◆ SHORT PROBLEM ◆
Rewrite the part of the listing that opens with the line containing "This screenshot has height=616, width=2184." and closes with the line containing "coordinates (2548, 499)" as a numbered list, leaving out blank lines.

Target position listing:
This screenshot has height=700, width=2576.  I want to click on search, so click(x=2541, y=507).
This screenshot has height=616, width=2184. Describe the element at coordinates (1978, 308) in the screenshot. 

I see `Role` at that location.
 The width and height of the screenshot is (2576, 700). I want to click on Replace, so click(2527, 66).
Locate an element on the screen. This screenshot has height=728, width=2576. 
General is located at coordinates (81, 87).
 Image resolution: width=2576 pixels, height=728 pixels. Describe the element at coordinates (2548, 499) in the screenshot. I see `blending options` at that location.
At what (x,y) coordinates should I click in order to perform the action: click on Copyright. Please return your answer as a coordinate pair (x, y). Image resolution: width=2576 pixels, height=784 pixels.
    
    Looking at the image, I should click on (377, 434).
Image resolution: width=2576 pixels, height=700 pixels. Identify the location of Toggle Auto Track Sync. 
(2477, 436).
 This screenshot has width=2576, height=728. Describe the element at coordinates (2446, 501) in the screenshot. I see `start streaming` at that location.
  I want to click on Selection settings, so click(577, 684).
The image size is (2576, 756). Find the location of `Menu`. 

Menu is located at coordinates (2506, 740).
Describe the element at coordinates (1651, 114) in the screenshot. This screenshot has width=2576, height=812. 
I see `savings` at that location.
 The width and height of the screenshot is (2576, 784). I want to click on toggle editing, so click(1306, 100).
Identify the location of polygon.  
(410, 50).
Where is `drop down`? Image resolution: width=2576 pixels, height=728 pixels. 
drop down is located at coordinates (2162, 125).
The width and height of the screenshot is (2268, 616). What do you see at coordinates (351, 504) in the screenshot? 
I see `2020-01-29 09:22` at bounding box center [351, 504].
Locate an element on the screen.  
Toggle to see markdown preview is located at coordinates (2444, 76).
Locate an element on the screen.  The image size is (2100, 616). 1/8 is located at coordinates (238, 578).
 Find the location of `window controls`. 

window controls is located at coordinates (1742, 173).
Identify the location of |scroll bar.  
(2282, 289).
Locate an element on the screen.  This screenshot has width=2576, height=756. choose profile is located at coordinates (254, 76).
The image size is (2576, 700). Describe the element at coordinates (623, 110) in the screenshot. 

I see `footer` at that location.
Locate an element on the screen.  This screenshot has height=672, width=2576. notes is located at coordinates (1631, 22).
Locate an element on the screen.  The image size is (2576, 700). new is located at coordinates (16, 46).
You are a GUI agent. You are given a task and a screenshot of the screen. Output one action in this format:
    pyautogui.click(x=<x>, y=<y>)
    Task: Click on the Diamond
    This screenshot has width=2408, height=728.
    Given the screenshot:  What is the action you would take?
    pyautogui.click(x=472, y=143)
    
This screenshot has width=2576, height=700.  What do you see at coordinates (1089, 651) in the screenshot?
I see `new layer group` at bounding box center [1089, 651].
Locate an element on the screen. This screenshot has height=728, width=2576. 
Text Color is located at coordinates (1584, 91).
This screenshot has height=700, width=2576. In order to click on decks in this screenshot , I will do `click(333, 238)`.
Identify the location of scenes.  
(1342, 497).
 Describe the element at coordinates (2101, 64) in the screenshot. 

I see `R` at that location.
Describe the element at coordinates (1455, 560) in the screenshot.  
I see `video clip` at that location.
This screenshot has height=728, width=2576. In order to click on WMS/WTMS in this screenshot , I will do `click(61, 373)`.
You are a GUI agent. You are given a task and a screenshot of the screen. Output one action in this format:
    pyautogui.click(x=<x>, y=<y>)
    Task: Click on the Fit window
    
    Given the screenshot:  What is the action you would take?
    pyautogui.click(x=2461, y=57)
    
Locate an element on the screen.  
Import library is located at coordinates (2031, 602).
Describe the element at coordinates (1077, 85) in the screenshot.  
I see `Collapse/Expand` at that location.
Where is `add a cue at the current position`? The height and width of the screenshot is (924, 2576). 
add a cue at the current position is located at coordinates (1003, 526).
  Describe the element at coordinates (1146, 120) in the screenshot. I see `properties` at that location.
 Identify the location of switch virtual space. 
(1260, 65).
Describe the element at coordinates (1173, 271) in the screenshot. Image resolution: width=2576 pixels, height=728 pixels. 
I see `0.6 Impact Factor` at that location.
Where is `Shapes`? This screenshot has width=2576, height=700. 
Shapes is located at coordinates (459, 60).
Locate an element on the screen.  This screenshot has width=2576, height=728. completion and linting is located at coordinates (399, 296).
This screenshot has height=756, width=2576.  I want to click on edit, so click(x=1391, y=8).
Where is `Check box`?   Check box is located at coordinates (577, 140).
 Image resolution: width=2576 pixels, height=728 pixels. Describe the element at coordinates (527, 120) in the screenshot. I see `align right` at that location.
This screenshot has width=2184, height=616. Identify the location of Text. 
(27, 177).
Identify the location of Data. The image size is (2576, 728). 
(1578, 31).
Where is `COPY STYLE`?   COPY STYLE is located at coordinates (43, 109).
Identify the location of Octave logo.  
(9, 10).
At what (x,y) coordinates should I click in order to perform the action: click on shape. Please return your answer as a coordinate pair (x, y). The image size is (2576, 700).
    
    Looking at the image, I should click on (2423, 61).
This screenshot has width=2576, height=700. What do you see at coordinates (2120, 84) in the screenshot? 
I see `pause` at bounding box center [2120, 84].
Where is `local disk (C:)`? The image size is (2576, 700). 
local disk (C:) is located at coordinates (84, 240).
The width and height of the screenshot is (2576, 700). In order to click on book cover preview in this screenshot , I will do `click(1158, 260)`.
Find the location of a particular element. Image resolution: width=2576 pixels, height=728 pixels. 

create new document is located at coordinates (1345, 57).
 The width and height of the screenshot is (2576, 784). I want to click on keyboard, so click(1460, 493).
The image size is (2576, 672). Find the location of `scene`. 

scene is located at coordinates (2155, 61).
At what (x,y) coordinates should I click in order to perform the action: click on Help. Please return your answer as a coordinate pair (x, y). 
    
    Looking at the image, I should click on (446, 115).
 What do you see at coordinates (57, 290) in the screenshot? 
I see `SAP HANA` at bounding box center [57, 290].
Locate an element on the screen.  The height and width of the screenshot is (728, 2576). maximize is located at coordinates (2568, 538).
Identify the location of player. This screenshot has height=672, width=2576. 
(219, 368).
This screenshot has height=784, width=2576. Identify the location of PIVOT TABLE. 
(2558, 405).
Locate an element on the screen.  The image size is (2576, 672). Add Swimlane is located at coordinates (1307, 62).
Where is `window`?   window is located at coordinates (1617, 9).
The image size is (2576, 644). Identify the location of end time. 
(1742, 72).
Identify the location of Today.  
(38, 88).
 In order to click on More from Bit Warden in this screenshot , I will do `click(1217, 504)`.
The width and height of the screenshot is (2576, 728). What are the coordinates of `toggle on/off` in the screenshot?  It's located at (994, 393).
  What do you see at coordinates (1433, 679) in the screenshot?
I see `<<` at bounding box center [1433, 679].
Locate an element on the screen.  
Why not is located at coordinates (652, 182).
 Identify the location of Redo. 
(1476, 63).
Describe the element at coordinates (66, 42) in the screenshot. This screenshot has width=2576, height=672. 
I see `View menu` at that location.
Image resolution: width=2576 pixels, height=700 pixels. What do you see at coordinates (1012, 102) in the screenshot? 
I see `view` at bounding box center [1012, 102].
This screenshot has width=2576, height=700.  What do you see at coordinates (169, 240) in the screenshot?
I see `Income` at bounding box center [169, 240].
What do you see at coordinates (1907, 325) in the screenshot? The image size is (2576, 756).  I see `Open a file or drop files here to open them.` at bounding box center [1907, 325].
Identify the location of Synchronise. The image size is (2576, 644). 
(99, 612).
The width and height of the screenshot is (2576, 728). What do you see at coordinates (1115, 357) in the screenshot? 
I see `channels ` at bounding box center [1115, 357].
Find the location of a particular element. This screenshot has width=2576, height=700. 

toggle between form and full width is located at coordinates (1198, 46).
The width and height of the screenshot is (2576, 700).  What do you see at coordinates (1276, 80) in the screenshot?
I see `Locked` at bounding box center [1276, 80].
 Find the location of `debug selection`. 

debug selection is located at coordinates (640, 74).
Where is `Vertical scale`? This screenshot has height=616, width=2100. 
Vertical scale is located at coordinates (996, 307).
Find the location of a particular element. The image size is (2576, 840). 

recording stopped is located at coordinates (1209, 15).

◆ WORKED SOLUTION ◆
1. This screenshot has height=616, width=2184. Describe the element at coordinates (1978, 308) in the screenshot. 
2. I see `Role` at that location.
3.  The width and height of the screenshot is (2576, 700). I want to click on Replace, so click(2527, 66).
4. Locate an element on the screen. This screenshot has height=728, width=2576. 
5. General is located at coordinates (81, 87).
6.  Image resolution: width=2576 pixels, height=728 pixels. Describe the element at coordinates (2548, 499) in the screenshot. I see `blending options` at that location.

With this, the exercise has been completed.